Eliza moved his base of operations from Esquimalt to Puerto de Quadra (present-day Port Discovery), on the southern side of the Strait of Juan de Fuca. On 1 July Narváez took Santa Saturnina and the longboat to explore Rosario Strait, with Carrasco as piloto. Narváez sailed through the strait, which he called Canal de Fidalgo. He surveyed Guemes Island (Islas de Guemes), Cypress Island (San Vincente), and Lummi Island (Pacheco), explored Padilla Bay (Seno Padillo) and Bellingham Bay (Seno Gaston), and anchored in Chuckanut Bay (Puerto Socorro), before heading north into the Strait of Georgia. He anchored in Birch Bay (Puerto del Garzon) and Drayton Harbor (Punta de San José), and sailed west across Boundary Bay to round Point Roberts.

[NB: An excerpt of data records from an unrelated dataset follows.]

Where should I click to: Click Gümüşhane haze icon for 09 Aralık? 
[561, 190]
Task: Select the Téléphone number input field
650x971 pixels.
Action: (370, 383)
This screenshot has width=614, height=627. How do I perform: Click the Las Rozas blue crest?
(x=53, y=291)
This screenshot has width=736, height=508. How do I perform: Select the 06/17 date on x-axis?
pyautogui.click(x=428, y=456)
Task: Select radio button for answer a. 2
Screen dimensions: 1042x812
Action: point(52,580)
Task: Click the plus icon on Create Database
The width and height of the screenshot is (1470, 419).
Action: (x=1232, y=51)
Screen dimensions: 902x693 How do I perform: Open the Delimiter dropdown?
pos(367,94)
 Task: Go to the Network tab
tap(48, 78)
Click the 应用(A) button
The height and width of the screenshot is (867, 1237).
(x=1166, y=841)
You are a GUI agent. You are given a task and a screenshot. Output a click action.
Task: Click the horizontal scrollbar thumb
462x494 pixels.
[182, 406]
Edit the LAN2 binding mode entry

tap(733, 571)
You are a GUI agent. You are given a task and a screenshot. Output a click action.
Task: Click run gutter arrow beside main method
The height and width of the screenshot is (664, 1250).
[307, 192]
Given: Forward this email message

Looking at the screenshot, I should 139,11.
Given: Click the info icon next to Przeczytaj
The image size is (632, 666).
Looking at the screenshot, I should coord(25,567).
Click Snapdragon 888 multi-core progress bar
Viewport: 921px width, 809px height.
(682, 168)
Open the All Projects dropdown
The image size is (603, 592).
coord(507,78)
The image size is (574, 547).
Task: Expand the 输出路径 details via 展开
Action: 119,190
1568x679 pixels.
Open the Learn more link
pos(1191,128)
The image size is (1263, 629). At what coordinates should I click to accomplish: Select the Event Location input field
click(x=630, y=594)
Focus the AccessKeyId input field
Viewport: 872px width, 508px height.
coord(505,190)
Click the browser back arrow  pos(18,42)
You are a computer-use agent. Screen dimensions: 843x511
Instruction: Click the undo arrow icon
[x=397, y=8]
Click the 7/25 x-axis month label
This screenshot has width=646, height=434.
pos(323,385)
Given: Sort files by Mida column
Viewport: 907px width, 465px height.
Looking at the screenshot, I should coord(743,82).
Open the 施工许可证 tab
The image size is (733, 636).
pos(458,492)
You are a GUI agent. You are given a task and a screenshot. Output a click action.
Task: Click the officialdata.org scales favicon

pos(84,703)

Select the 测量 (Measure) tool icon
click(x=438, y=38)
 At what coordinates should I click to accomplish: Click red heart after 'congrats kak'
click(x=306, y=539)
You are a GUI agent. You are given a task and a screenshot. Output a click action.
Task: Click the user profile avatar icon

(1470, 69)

From there Narváez took Santa Saturnina north far into the Strait of Georgia, the first Europeans to do so. He made a rough survey of the coast, including Point Roberts, Point Grey (today part of the city of Vancouver), Burrard Inlet, Texada Island, Hornby Island, Denman Island, Nanaimo Harbour, Valdes Island, Porlier Pass, and Galiano Island. He returned to Port Discovery by a route not exactly known, arriving in late July. When Santa Saturnina had been in the vicinity of Point Grey Narváez noted large amounts of fresh water and correctly deduced the presence of a large river nearby—the Fraser River. He also noted many whales in the Strait of Georgia, which suggested to Eliza that there must be another connection to the open ocean and that Nootka Sound was on an island rather than the mainland, as it is.

Because many of his sailors were sick, Eliza decided to return to Nootka Sound. He transferred Narváez to his command ship San Carlos and gave command of Santa Saturnina to Juan Carrasco. The two vessels sailed out of the Strait of Juan de Fuca together, finding and naming Port Angeles Harbor on the way. On 7 August they arrived at Neah Bay. From there San Carlos sailed north and reached Nootka Sound on 9 November. Carrasco was unable to beat upwind to Nootka so instead sailed Santa Saturnina south to Monterey and then San Blas. At Monterey he found the Malaspina Expedition, under Alejandro Malaspina, who therefore learned about the Strait of Georgia and arranged for two of his officers to explore it more thoroughly in 1792.

==Fate==
The ultimate fate of Santa Saturnina is not known. It seems to have become part of the small Spanish fleet based at San Blas, mostly tasked with supplying the Spanish missions in California. In 1792 Santa Saturnina, commanded by Juan Carrasco, sailed from San Blas to San Francisco. From there Carrasco sailed to Monterey to meet Bodega y Quadra and give him a Royal Order regarding the imminent negotiations with George Vancouver about resolving the Nootka Crisis. Further details about Santa Saturnina are unknown.